## AIM OF THE TASK
Reproduce the data in full, exactly as given, leaving images out.

## THE RECORDS
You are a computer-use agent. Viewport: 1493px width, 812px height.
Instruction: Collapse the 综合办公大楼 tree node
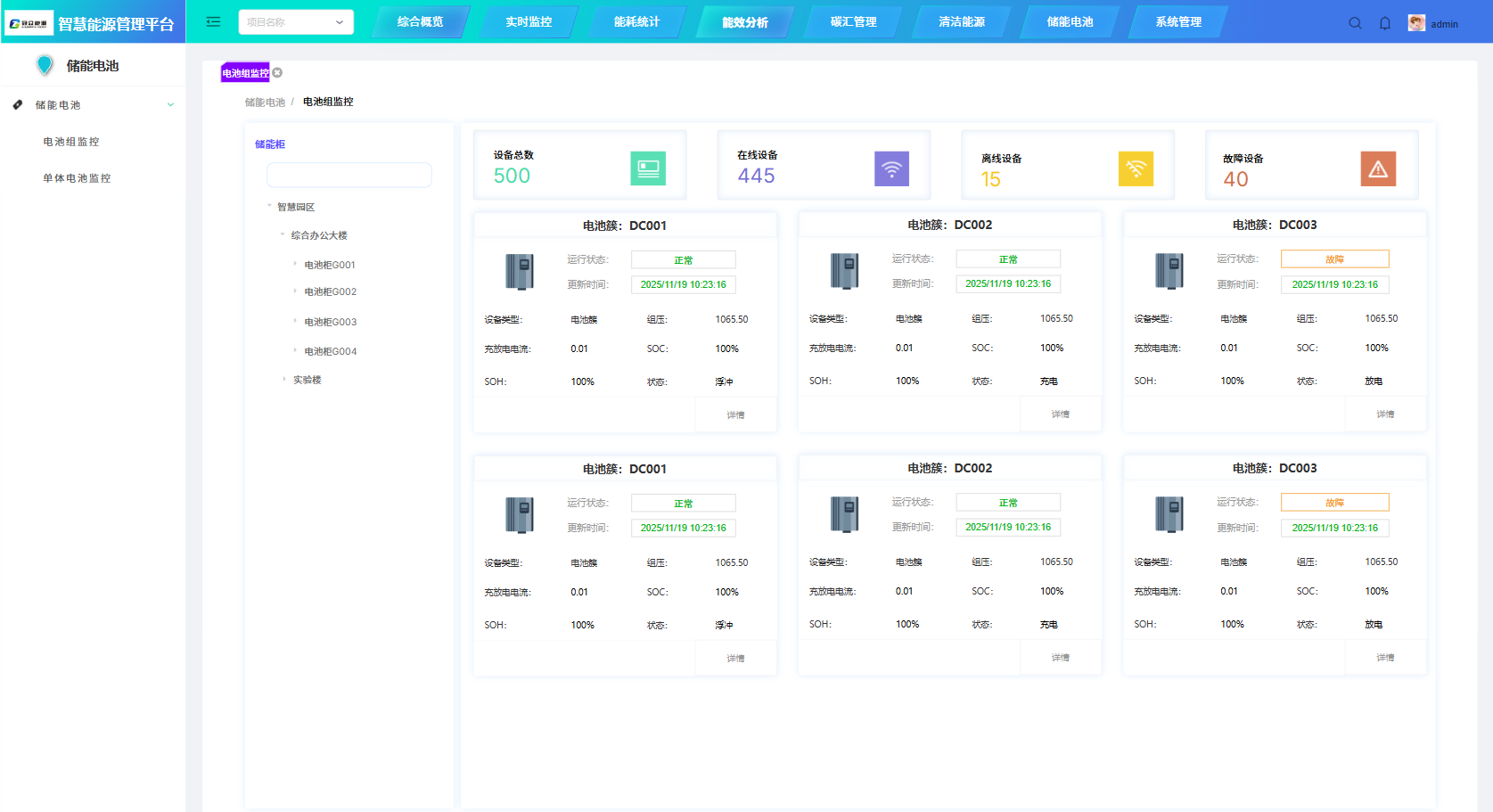click(283, 235)
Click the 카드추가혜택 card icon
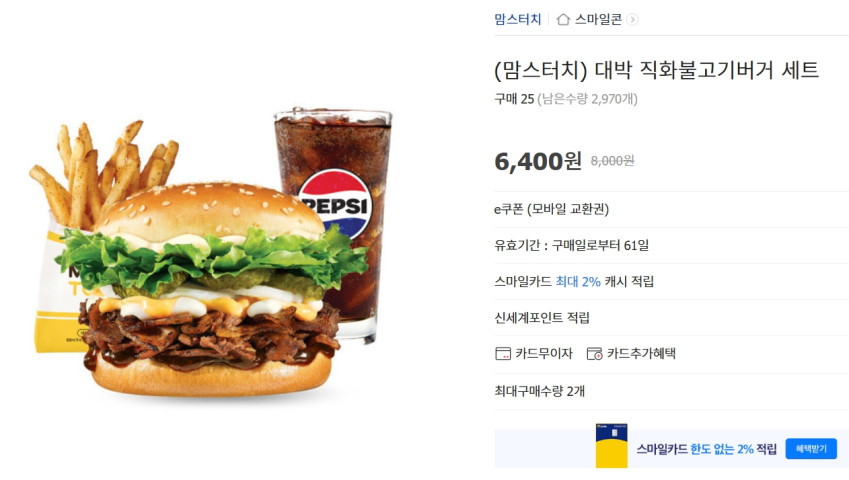Viewport: 849px width, 480px height. pos(595,354)
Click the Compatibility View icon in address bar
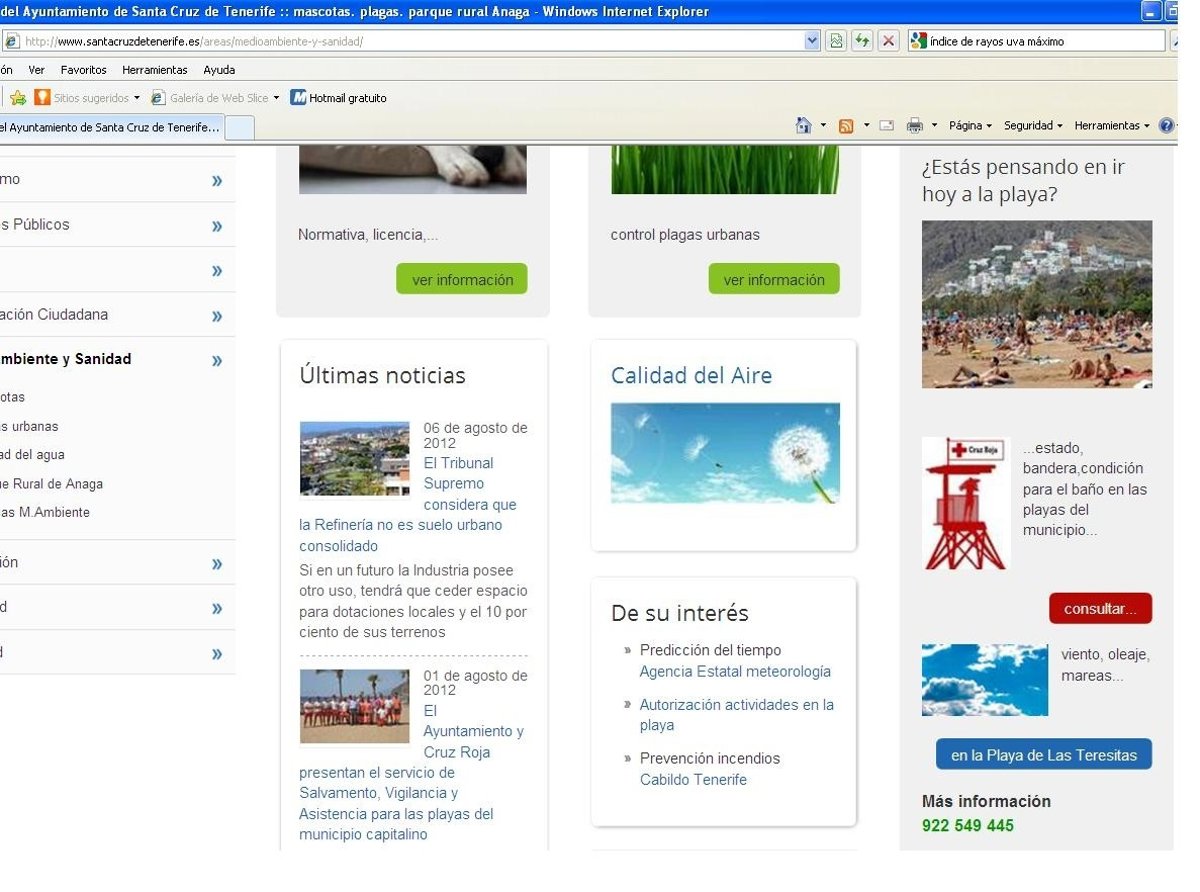 tap(836, 41)
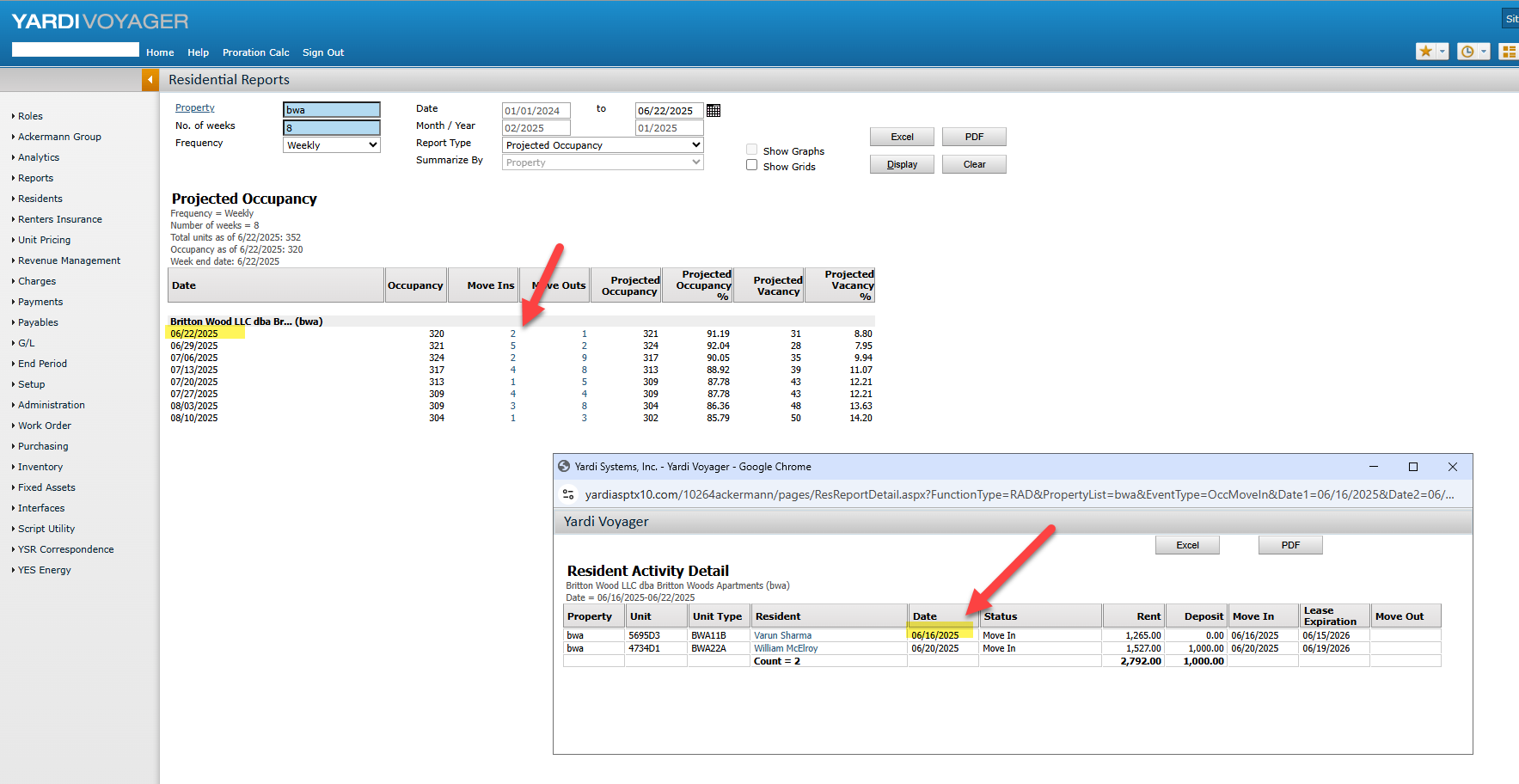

## TASK ANSWER
You are a computer-use agent. Viewport: 1493px width, 812px height.
Instruction: Collapse the 综合办公大楼 tree node
click(283, 235)
Click the 카드추가혜택 card icon
Viewport: 849px width, 480px height. pos(595,354)
Click the Compatibility View icon in address bar
 tap(836, 41)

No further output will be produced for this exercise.